Further Java Practical Class

Workbook 0


Table of Contents

External Sort
Tick 0 and Tick 0*

The hard drive in a computer is capable of storing several orders of magnitude more data than RAM. In this workbook you will write a program to sort a large list of integers stored in a file which may not fit in the memory available to the Java Virtual Machine (JVM). Algorithms which sort data in this way are sometimes called external sorting algorithms.

Important

The deadline for this exercise is 5pm on Monday 8th October 2018.

An on-line version of this guide is available at: https://www.cl.cam.ac.uk/teaching/1819/FJava and you should check this page regularly for announcements and errata. You might find it useful to refer to the on-line version of this guide in order to follow any provided web links or to cut 'n' paste example code.

In order to complete the task described in this workbook, you will need to use Chime and Git as a development environment for Java programs.
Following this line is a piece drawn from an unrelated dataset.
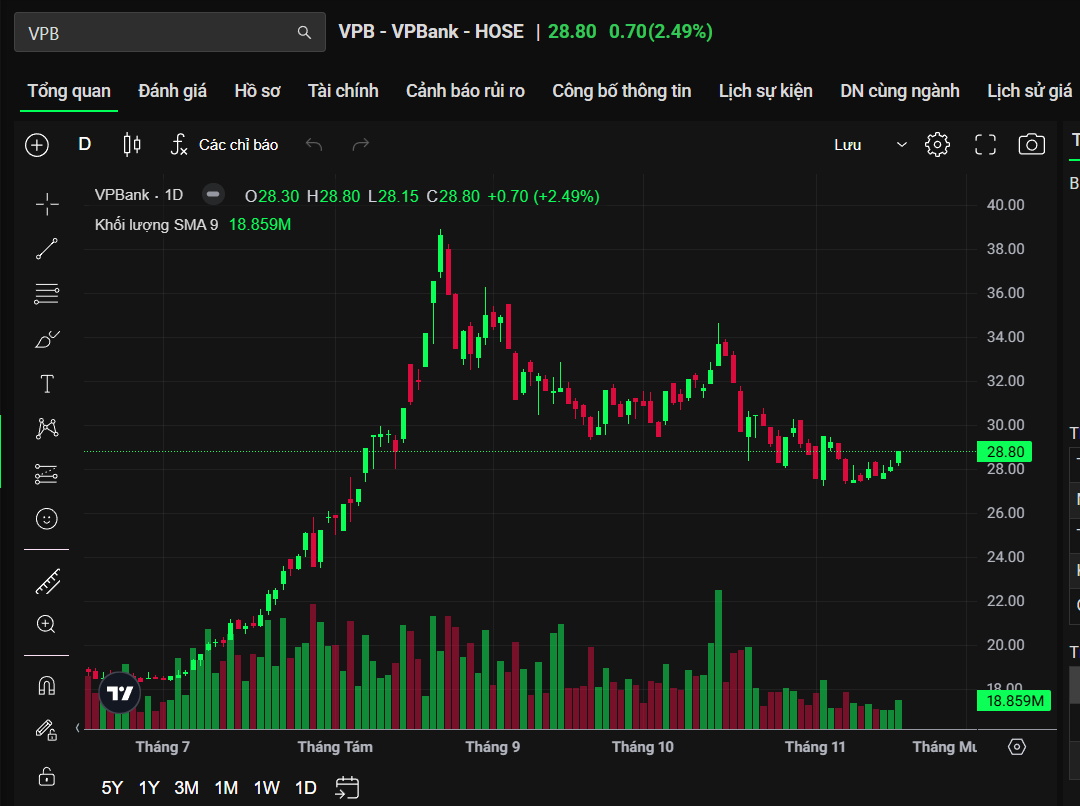Expand the Lưu save dropdown arrow
This screenshot has width=1080, height=806.
point(901,145)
You can create a new git repository on Chime via https://www.cl.cam.ac.uk/teaching/1819/FJava/ticklet0. There is an introductory guide to these tools on the course website if you need help.
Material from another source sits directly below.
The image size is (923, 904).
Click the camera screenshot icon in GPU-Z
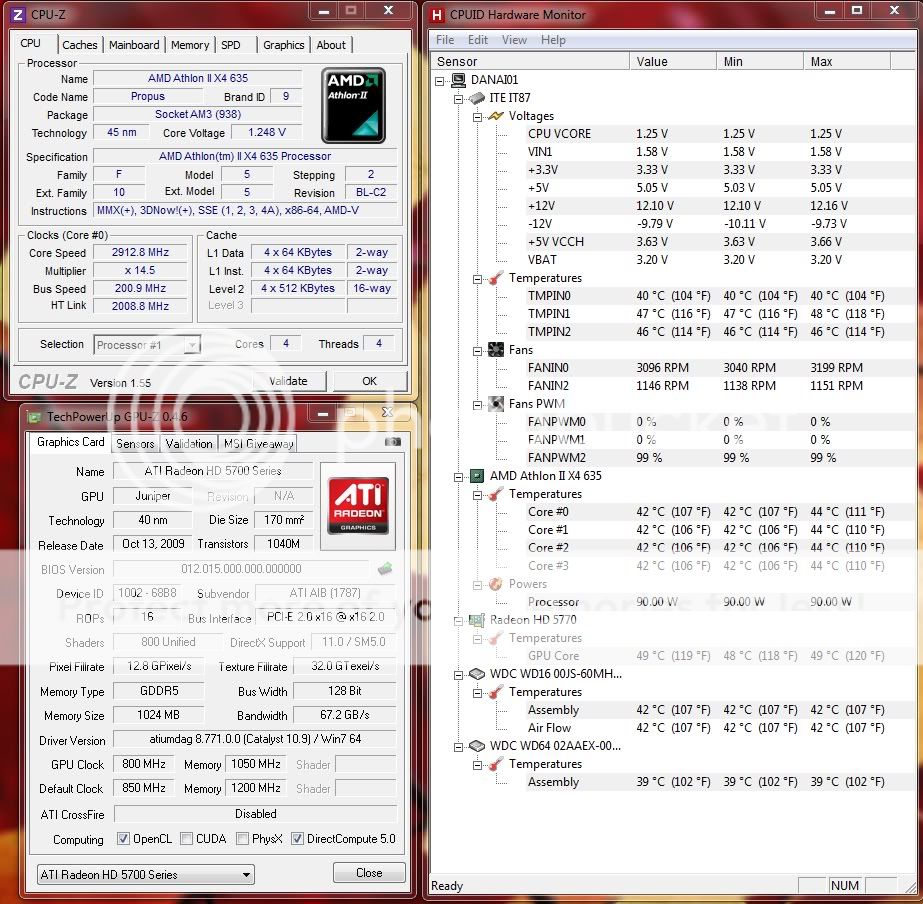tap(384, 568)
In the Programming in Java course, you used input and output streams to read and write data to the file system. Some programs, such as external sort, benefit from the ability to read and write data at an arbitrary position in the file. The offset at which a read or write occurs is often recorded in a file pointer or file descriptor. The class java.io.RandomAccessFile supports this feature in Java and an instance of this class keeps track of a specific byte offset from the start of the file which will be read or written to. When a new instance of RandomAccessFile is created, the file pointer will typically be located before the first byte of the file, and a successful call to a read (or write) method will move the location of the file pointer by the number of bytes read (or written). In addition to read and write methods, RandomAccessFile objects support a seek method, which the programmer can use to move the file pointer to an arbitrary location in the file, and a length method which returns the length of the file in bytes. Here is a simple example:

RandomAccessFile f = new RandomAccessFile("/home/arb33/example","rw");
f.writeInt(1); //write a "1" into the first four bytes of the file
f.writeInt(2); //write the value "2" after the value "1"
f.writeInt(3); //write the value "3" after the value "2"
f.seek(4); //file pointer now between fourth and fifth byte
System.out.println("Read four bytes as an int value "+f.readInt());
System.out.println("The file is "+f.length()+" bytes long");

Writing integer values using a RandomAccessFile object is not efficient as each call to writeInt results in a system call to the operating system to write the data to the hard disk. One way of making writes more efficient is to cache a number of writes in memory and then coalesce these write operations together into a single, larger, write operation. A convenient way to coalesce the writeInt method calls in the sample code above is to create an output stream from the file descriptor held by an instance of RandomAccessFile. This output stream can then be wrapped in a BufferedOutputStream object to create a small in-memory buffer. Finally, the buffered output stream can be wrapped in a DataOutputStream object to add support for writing primitive integers. In other words:

RandomAccessFile f = new RandomAccessFile("/home/arb33/example","rw");
DataOutputStream d = new DataOutputStream(
    new BufferedOutputStream(new FileOutputStream(f.getFD())));
d.writeInt(1); //write calls now only store primitive ints in memory
d.writeInt(2);
d.writeInt(3);
d.flush(); //force the contents to be written to the disk. Important!
f.seek(4);
System.out.println("Read four bytes as an int value "+f.readInt());
System.out.println("The file is "+f.length()+" bytes long");

In the previous example, only the calls to writeInt are buffered through the stream; the call to readInt on the penultimate line is still made directly on the RandomAccessFile object. There is an additional method call d.flush() which is used to write any data which might be held in the memory cache to the hard disk; this is crucial since otherwise the subsequent method call f.readInt() may not produce the correct answer as the data may not have been written to the hard disk yet. As you might expect, the classes FileInputStream, BufferedInputStream and DataInputStream can be used in an analogous way to create an input stream to a file if you need to read multiple data items from a file in an efficient manner.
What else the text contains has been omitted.